Good Morning Friends!
Yet again, I’ve been pretty inactive on the blog. Although this time it’s not that I’ve lost motivation or interest because trust me, I’m in the mood to write and post content for ya’ll. But in actuality, not a whole lot has been going on. Plain and simple. It’s funny because even at work people are often curious and questioning my whereabouts, travels, and ‘Where will Jenny be next?‘ Trust me, I’m asking myself that same question! It’s pretty depressing looking at my photo album on my phone and realizing I have zero new photos since the Sunflower Field.
But you know, I’ve to come to terms that life isn’t always going to be exhilarating and fun, although I wish it was. Lets be real, when you’re middle class, you gotta work a little in order to play a lot. Ya know?!
So what am I actually going to talk about today? Well, I’m going to delve a little deeper to share what’s really going on in the Life of Jenny aside from my traveling and adventures. So it’s going to get a little wordy and I really don’t blame you if you’re not going to sit here and read this all but here we go-
I’m going to speak on the behalf of both of us because I’m almost certain we’re on the same page here. Andrew and I are flat out, happy and in love. I knowww sooo cheesy, even writing that made me cringe a tiny bit. Ya probably think we’re impostors because what couple doesn’t get into tiffs and pickles?! Right? Well, I will willingly admit that yes we do, and when those rare occurrences do arise, my
sweet little Andrew started picking up a nasty habit of diving into my pits and tickling me to death. Literal death. And I hate it with every waking bone and muscle in my body. But that’s my love and I wouldn’t have it any other way.

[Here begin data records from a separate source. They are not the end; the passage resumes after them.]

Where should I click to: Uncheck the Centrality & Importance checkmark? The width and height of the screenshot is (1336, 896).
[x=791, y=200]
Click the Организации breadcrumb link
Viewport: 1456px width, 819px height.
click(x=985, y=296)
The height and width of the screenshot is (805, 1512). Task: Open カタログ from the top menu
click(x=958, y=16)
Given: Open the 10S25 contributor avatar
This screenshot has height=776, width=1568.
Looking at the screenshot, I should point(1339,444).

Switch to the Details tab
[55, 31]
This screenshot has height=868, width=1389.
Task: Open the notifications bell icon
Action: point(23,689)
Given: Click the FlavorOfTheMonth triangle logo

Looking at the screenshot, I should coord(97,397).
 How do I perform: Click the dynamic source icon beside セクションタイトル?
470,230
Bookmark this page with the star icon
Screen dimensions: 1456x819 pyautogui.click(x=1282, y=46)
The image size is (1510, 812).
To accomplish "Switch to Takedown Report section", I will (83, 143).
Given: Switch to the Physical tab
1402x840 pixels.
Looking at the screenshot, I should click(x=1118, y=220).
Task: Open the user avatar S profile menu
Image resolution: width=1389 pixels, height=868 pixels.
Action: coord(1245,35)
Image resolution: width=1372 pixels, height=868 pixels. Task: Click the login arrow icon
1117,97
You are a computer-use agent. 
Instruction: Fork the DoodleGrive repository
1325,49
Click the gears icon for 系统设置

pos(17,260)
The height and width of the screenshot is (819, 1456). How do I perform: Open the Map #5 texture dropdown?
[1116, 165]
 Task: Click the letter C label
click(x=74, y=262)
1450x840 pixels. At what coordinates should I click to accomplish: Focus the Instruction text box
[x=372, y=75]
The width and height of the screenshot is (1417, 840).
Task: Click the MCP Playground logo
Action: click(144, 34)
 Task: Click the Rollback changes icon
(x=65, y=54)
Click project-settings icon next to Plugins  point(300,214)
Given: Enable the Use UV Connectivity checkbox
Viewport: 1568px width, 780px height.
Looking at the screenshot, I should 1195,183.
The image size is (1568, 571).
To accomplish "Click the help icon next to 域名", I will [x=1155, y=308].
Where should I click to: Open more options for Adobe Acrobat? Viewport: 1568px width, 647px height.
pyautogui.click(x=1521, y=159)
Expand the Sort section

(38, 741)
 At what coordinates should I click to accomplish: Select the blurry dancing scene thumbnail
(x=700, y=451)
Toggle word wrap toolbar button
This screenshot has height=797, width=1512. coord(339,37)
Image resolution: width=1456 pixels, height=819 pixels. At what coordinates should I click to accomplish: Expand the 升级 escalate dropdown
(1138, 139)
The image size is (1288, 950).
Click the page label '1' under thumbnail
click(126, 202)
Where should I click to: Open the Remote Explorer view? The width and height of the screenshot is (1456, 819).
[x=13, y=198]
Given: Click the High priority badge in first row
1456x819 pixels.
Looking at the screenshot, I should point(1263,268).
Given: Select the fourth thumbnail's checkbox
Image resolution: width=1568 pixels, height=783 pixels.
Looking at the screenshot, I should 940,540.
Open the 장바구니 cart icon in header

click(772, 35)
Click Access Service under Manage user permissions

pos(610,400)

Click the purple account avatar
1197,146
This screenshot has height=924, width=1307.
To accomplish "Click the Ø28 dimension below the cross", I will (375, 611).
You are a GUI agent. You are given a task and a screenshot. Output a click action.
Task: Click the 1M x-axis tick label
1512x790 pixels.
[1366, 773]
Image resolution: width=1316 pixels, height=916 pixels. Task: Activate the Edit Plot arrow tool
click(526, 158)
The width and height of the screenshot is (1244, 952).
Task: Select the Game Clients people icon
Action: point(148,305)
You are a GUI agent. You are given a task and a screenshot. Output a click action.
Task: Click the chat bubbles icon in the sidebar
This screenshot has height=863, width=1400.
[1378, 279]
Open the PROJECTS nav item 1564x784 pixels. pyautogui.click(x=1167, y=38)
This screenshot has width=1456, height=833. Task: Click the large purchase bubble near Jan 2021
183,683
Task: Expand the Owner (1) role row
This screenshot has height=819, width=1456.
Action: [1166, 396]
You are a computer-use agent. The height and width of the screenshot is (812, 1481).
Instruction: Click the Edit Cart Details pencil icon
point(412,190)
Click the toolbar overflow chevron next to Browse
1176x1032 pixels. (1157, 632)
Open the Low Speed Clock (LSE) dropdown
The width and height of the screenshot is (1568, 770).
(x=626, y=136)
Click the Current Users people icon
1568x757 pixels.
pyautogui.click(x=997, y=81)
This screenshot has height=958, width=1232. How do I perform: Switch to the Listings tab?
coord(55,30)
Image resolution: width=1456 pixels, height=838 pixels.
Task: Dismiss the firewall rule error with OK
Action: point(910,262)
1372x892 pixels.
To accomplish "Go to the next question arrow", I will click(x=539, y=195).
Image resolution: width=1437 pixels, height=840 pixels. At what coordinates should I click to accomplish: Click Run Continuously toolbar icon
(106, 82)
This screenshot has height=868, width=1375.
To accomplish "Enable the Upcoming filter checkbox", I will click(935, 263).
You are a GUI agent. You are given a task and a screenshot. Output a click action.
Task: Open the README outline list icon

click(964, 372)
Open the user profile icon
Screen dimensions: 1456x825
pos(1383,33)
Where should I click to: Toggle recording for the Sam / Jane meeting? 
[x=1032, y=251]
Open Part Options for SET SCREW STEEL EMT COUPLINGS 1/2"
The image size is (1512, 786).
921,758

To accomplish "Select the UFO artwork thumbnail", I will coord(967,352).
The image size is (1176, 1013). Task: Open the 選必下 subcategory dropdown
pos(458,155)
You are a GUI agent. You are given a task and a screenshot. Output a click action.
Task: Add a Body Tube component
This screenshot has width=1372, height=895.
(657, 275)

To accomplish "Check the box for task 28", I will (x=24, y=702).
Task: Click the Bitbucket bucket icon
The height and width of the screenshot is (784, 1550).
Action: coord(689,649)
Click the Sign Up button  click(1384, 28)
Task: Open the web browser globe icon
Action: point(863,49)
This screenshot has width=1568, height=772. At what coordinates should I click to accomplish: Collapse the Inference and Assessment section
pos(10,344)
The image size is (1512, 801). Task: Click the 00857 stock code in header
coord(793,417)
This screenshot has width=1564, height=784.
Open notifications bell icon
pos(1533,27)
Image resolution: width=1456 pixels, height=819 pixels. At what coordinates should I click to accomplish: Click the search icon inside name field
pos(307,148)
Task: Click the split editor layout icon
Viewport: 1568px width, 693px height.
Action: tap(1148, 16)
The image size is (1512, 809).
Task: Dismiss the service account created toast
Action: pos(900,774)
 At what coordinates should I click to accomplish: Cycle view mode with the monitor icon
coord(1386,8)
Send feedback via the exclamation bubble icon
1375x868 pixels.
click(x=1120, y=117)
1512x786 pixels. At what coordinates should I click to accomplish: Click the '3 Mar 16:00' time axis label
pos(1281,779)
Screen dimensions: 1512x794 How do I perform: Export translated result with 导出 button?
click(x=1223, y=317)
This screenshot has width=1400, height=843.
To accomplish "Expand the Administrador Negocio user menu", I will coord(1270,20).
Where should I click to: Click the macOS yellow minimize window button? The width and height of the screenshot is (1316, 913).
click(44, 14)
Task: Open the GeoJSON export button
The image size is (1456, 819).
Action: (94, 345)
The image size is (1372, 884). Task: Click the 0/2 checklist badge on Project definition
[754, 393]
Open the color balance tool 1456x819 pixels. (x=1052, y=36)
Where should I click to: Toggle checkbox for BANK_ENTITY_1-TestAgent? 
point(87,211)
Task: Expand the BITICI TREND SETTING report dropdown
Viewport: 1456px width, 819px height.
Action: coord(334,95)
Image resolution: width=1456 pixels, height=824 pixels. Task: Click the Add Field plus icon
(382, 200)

Alright this is where it gets tough. For a while now, Andrew and I have been certain that we want to move- like, out of Boston and out of MA completely. But where do we want to go? South to Dallas, TX. So this is where I get in a tizzy because I’m such a planner- I need to know who, what, when, where, why and be prepared for all situations. Living situation especially. But for once we don’t have a plan. We don’t know if we’ll be staying here or if we’ll have the opportunity to pick up and move and it’s driving me crazy. Not that I would mind staying here but if that’s the case we want to find a new place. And if it’s to Dallas we’ll be thrilled because the goal is ultimately McKinney, TX. Ultimately, we’re waiting on clarification from Andrew’s company for relocation but that may not come till Jan-Feb.
Like I mentioned no vacations planned as of now. *cries* We’ve figured out when, how long, and where we want to go for our vacations in 2018, but the only problem is- since we have no idea where we’ll be living we can’t actually start booking until we know where our departure would be from. Which brings me back to my living situation tizzy.
Guys I think I want bangs. Like literal front bangs. I have zero idea what it will look like; I’m scared, nervous, and excited but I think I’m going to do it. I figure I wear my hair half up often enough that if I do hate them I can just tuck them away. I’m definitely not going to go super short with them but maybe like down to where my glasses hook behind my ears length. To be determined but I’ll be sure to share photos if/when it happens.
I really don’t like talking about work on here, or at least getting into detail with it. But it’s still happening. I don’t hate my job at all, I actually love what I do and I love the people and I love my company. It’s just the actual idea of work that brings me down. LOL Can ya blame me? I’m so over it. When the thought of working until you can retire crosses my mind, it puts me in a slump because who reaaaally actually wants to work their life away. Well, maybe some of you do but me, no way jose. I want to wake up at my own leisure, work out, mosey on over to Starbucks, and go wherever the day takes me.
So this is really weird for me but I’ve been noticing lately for the past couple of months I just haven’t been in the mood to eat meat. Now don’t get me wrong, I still categorize steak as one of my top 3 favorite foods but right now all I’ve been wanting is a medley of vegetables stir-fried together. I still cook meat for Andrew’s sake, the boy loves his protein so I’ll still make everything with meat in it but I just pick at it or around it and put most of it on his plate. So what I want to know is, do any of you have any good vegetarian dishes you love and would love to share with me!? If so, link it below or feel free to email me! Jennyjo.firstname.lastname@example.org
And that’s all that’s been going on with Life Lately (: If you made it to the end thank you for taking the time to read!